Nick Clegg: Cameron's EU renegotiation plans 'synthetic'
- Published
David Cameron's promised renegotiation with Europe will turn out to be "largely synthetic", Lib Dem leader Nick Clegg has predicted.
The deputy prime minister said he supported holding a referendum on Britain's membership of the EU, but only "when the rules change".
He said the Conservatives wanted to "reinvent the wheel" with their pledge of a vote in 2017.
Mr Clegg also defended the Lib Dems' proposals to reduce the deficit.
The Liberal Democrats, currently holding their party conference in Glasgow, have promised to commit an extra £1bn in NHS spending, to levy extra council tax on homes worth over £2m and to give the lowest-paid apprentices a wage increase.
'Major advocate'
Mr Clegg, who is also proposing to to re-open a railway line between Oxford and Cambridge, said his party had gone into more detail than the other two main Westminster parties about their spending plans.
He told BBC Radio 4's Today programme the Conservatives had "moved rapidly to the right" of politics and Labour to the left. He said he would keep his party "anchored" in the centre ground.
He said a rise in apprenticeships and an increase in the personal tax allowance were Lib Dem policies carried out in government, and said the party's "overall approach" would be to maintain the same balance of spending cuts and tax rises to "deliver deficit reduction, but do it fairly".
Lib Dem Pensions Minister Steve Webb was "looking at" the possibility of cutting tax relief for pensioners, Mr Clegg said, but this was "not a policy we are committed to yet".
Mr Cameron has pledged to win back powers from Brussels before holding an in/out poll on Britain's membership.
In his speech to the Conservative Party conference last week, the prime minister said he would not "take no for an answer" in the negotiations and to "get what Britain needs".

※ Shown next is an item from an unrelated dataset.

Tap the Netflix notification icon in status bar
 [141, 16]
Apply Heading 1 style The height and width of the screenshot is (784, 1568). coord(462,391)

The Conservatives say they are the only party that can deliver the referendum.
Labour supports a referendum if more powers are transferred to Brussels, but has said the Conservative pledge is a "distraction" that will put the economic recovery at risk.
It has been reported that senior Lib Dems are prepared to give up their opposition to an EU referendum if they entered coalition talks with the Conservatives after the next election.

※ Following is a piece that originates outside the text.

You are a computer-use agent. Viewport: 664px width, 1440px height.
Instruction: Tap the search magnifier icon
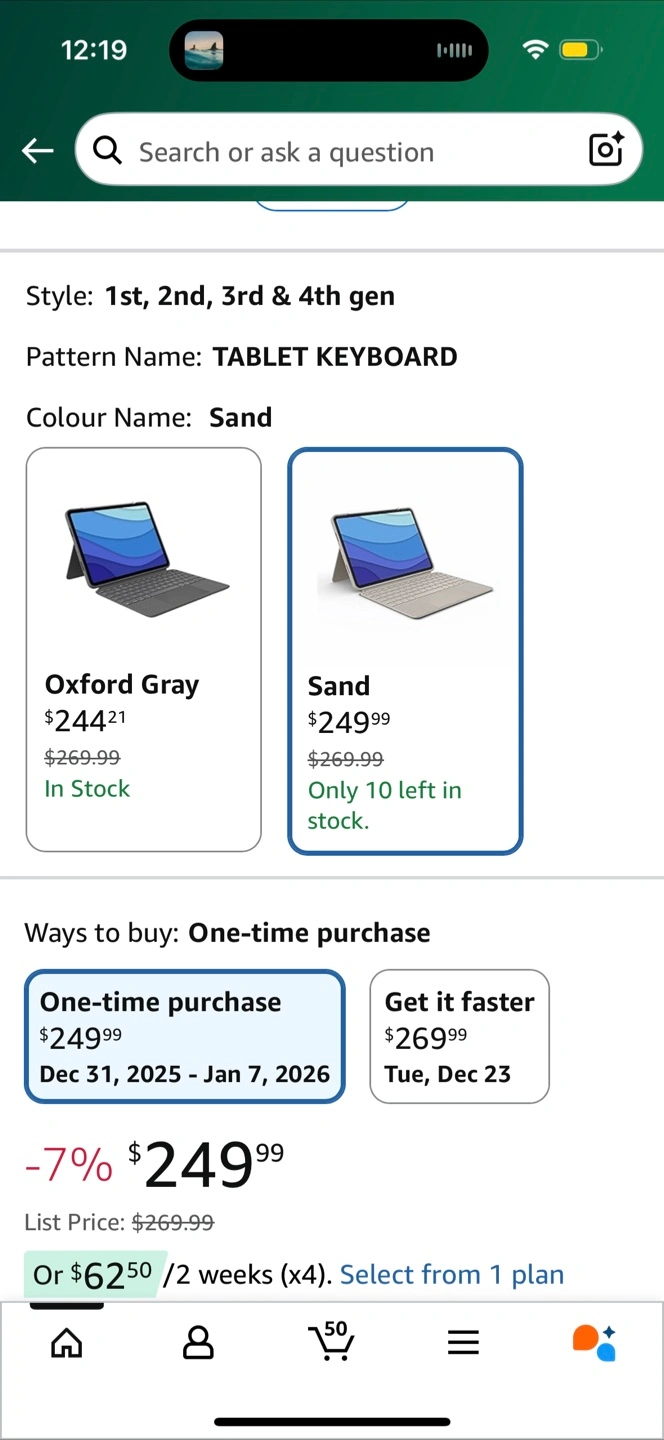coord(108,151)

Mr Clegg, who said it was "wrong" that someone could come to the UK from Europe and claim benefits "no strings attached", said he was a "major advocate of a referendum on Europe".
'Arbitrary date'
But he said Parliament had already committed to a vote if there was any proposal to transfer more powers from London to the EU.
He said the Conservatives were "tearing themselves apart over Europe" and had "plucked an arbitrary date".
"We don't hold referenda every other Tuesday in this country", Mr Clegg said.
He added: "I cannot reasonably be expected to endorse a strategy which I do not think makes much sense or which confounds and contradicts what we have already legislated on in this Parliament."
Despite Mr Clegg's criticism of his coalition partners, BBC political editor Nick Robinson said he could still see "the makings of a deal" between the two parties.